Cryptocurrency Editor's Picks Ethereum News

The Fusaka upgrade and Ethereum’s scalability advance toward mainnet after passing a key test

Photorealistic Ethereum data center with Holesky milestones glowing toward mainnet and PeerDAS shard, newsroom‑style lighting.

The Ethereum network has taken a crucial step toward its next major evolution. The Fusaka upgrade and Ethereum’s scalability continue on schedule after successfully completing testing on the Holesky testnet on October 1. According to the Ethereum Foundation’s roadmap, the mainnet activation is scheduled for December 3, 2025, marking a milestone for validators and Layer-2 solutions.

What innovations does PeerDAS bring to the network?

Fusaka is designed to radically optimize data availability for Layer-2 rollups. The most significant change is the implementation of EIP-7594, known as PeerDAS (Peer Data Availability Sampling). This technology allows nodes to verify that data is available by sampling fragments instead of downloading and storing all content. This breakthrough, according to developers, boosts effective throughput by a factor of eight.

Additionally, the upgrade introduces other key EIPs like EIP-7702 for account abstraction and EIP-7251, which increases the maximum effective balance for validators, strengthening the Blockchain‘s security. The post-launch timeline includes two additional phases to increase blob capacity on December 17, 2025, and January 7, 2026.

Fusaka’s main goal is to improve efficiency without compromising decentralization. By implementing PeerDAS, it reduces the burden on nodes, allowing more participants to verify the network with less demanding hardware requirements. This approach addresses one of the biggest bottlenecks for scalability. To ensure a secure transition, the Ethereum Foundation has launched an audit competition on the Sherlock platform. The initiative offers a $2 million prize pool to incentivize researchers to find potential vulnerabilities before the upgrade hits the mainnet, reinforcing trust in the ecosystem.

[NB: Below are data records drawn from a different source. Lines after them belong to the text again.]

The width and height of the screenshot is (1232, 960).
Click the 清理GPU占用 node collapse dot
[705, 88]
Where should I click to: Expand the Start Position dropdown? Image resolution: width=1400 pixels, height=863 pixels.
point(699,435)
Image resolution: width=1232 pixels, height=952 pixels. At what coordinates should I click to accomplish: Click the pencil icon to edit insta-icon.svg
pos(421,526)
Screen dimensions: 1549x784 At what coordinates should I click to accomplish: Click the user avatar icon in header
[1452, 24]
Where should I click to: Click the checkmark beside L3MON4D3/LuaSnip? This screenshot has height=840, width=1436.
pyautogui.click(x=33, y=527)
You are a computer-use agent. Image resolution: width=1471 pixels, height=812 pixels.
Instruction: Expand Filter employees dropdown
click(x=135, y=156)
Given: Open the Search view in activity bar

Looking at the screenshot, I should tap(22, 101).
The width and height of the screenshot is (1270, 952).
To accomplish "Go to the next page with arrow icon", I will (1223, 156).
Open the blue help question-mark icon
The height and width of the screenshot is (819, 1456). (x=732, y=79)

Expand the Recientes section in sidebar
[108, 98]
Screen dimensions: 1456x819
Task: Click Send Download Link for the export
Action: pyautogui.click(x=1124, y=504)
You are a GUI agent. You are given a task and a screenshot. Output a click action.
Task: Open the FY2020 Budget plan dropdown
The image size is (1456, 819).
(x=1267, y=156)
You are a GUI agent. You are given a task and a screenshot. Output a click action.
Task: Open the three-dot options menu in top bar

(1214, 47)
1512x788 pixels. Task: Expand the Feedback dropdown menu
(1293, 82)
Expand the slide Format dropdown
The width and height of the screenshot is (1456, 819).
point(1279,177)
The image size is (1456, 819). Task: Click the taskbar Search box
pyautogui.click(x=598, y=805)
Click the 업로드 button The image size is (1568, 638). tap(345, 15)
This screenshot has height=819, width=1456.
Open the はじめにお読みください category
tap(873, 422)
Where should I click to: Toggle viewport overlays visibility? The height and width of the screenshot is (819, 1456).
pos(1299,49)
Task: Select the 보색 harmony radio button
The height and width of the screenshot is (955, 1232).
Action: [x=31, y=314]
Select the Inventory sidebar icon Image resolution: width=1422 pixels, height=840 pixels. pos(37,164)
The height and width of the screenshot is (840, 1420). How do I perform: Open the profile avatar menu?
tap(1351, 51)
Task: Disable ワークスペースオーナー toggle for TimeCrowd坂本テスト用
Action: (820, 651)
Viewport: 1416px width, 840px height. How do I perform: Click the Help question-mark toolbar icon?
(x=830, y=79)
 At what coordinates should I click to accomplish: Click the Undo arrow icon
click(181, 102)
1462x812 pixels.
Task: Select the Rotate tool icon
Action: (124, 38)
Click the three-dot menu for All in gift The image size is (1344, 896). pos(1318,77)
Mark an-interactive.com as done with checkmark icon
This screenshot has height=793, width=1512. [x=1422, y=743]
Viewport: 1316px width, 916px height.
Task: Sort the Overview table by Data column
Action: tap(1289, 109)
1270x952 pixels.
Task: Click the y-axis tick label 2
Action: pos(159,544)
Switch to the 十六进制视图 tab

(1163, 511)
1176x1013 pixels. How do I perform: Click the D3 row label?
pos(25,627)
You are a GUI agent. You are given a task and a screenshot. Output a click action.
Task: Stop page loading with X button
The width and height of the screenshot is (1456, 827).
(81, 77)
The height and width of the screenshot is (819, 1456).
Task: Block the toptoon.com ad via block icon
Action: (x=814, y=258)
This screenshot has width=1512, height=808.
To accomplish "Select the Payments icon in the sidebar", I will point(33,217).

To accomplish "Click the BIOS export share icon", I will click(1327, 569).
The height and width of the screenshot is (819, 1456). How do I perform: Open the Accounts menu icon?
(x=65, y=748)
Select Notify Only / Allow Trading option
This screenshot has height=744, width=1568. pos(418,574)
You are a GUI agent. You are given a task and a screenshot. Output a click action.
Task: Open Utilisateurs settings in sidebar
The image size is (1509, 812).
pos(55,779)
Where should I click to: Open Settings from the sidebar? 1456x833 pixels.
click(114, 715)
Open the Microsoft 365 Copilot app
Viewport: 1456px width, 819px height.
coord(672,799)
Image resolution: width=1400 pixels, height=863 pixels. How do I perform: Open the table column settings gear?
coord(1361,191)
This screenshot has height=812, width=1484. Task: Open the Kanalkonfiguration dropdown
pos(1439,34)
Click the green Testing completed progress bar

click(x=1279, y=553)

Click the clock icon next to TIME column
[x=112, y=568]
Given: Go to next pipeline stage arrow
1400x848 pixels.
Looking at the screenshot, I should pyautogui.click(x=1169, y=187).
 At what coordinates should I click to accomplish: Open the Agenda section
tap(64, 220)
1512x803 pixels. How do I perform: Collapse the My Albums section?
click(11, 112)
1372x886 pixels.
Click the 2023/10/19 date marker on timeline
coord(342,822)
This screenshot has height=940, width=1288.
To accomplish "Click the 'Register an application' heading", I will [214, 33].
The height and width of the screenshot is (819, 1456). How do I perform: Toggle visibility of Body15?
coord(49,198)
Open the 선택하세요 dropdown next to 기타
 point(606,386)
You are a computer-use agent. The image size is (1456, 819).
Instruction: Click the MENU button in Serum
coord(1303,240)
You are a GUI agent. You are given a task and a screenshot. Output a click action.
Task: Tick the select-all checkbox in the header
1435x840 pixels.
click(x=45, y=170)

Fusaka: Opportunities and Challenges for the Ecosystem

The implications of this upgrade are profound and varied. For Layer-2 solutions, Fusaka promises a substantial reduction in operational costs, as blobs (temporary data packets) will become more efficient and cheaper. This could translate into lower transaction fees for end-users, accelerating the migration of activity from the mainnet to rollups. For validators and institutional custodians, it reduces operational and validation costs, although it introduces new technical coordination requirements during deployment.

However, the implementation of Fusaka is not without risks. The significant increase in data capacity and the block gas limit expands the potential attack vectors, such as denial-of-service (DoS) attacks. The complexity of the migration also presents an operational challenge for critical infrastructure built on Ethereum. Therefore, product and compliance teams must closely monitor the transition to mitigate technical and regulatory risks, ensuring the network’s stability is not compromised.

The path to final implementation is clearly defined. With the Holesky test passed, the upcoming phases on the Sepolia and Hoodi testnets will be decisive. Ultimately, the next operational milestone will be the mainnet activation on December 3. The long-term success of Fusaka will depend on the performance of PeerDAS in a massive production environment and the ability of ecosystem operators to adapt to this new architecture without affecting the security and decentralization that characterize Ethereum.